World Views

Mutilated Words

Working in internationalization, I’m confronted with shredded words every day: “i18n” (for internationalization), “l10n” (localization), and “g11n” (globalization). And recently, an imitator showed up: “a11y” (accessibility).

I don’t understand why people use these abbreviations. They’re ugly. They confuse readers. They’re not adapted to any human language. They’re inaccessible. Nobody else mutilates words in this fashion.

Can we please stop using them?

For those nerd gods who are absolutely unable to type the complete words, two hints: First, even in the abbreviated form, the words are nouns. You can’t use them as verbs. There is no word “internationalizationed”, so there’s no “i18ned”. Second, the abbreviations are not acronyms, so they’re capitalized like nouns. “I18n” can occur at the beginning of a sentence, but not in the middle, and “I18N” is always wrong. If these rules are too complicated, just teach emacs to expand the abbreviations.

2005-02-16 (Mittwoch) – Comments [0]

OpenSolaris uses Unicode

OpenSolaris.org is open – and guess what: It’s all Unicode! Yes, all pages are encoded in UTF-8! As far as I know, this is the first Sun-sponsored web site that’s ready for content in all languages from day 1. There actually is no non-English content yet as far as I can tell, but when it arrives, the far-too-common text data corruption won’t occur. In the meantime, the “smart quotes” give a little taste of what’s possible.

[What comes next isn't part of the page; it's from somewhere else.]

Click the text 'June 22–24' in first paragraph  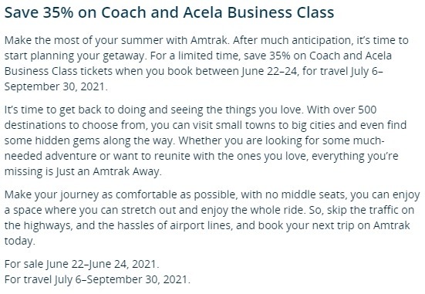coord(270,71)
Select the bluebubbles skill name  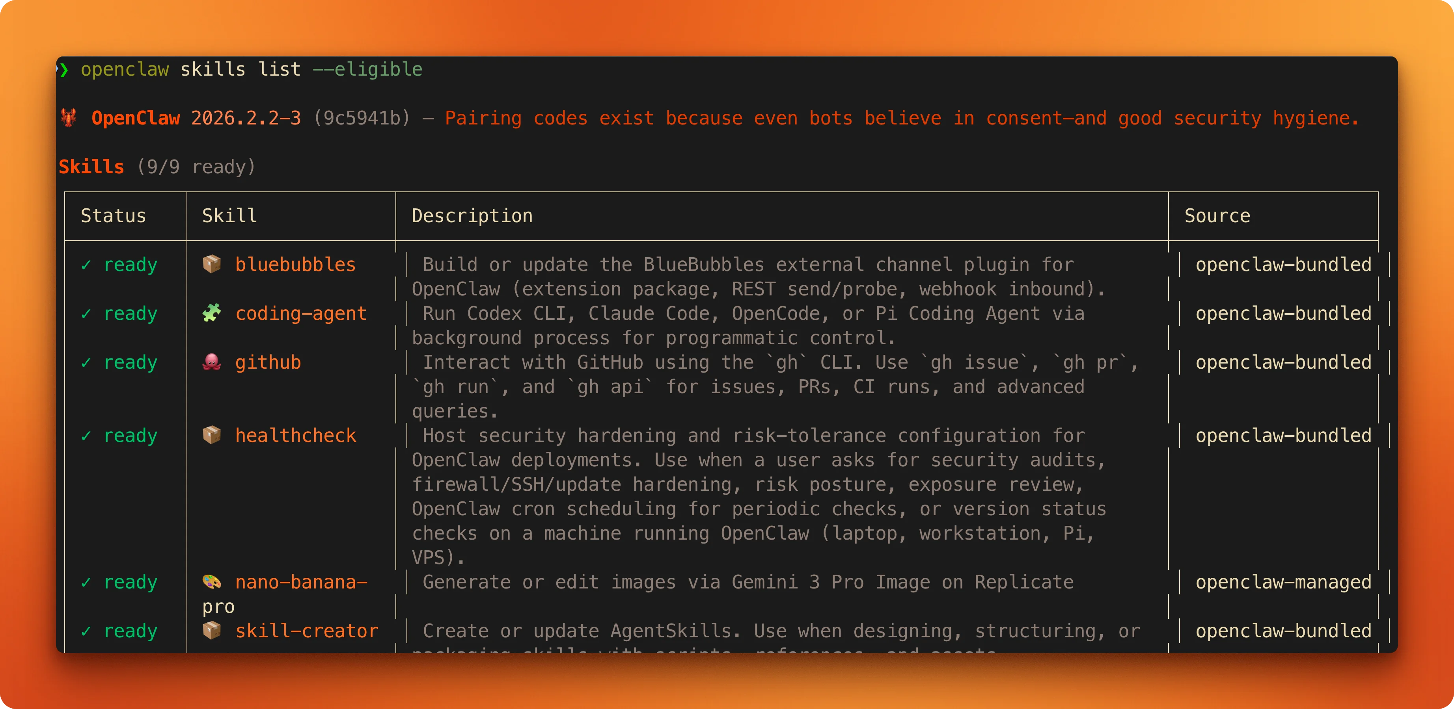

Whoever made this decision: Thank you!

2005-01-25 (Dienstag) – Comments [0]

Internationalization at JavaOne

As you’ve probably heard, the call for papers for JavaOne 2005 is open. The last few years, the Java Internationalization team has always had a BOF session where we talked about current work and then had some time for questions and answer. Questions usually ranged widely, from font rendering issues to character conversion to unsupported locales. In some years, we also had talks on specific technologies, such as input method support, or on best practices in application development.

So, what would you like to hear about internationalization at JavaOne 2005? Any areas that are particularly difficult to navigate and where you’d like to hear an in-depth discussion? Or a general overview talk? Or internationalization hints integrated into the talks on specific technologies? Or just the BOF? Looking at the Java Internationalization home page may remind you of something...

Please reply through comments on this blog entry.

2005-01-05 (Mittwoch) – Comments [4]

インタビュー

The Sun Developer Connection Japan has published an interview with Masayoshi and myself. As far as I can tell, it’s something about Java internationalization, in particular supplementary character support in J2SE 5.0. There are also some personal trivia, to which Yuka adds in her blog.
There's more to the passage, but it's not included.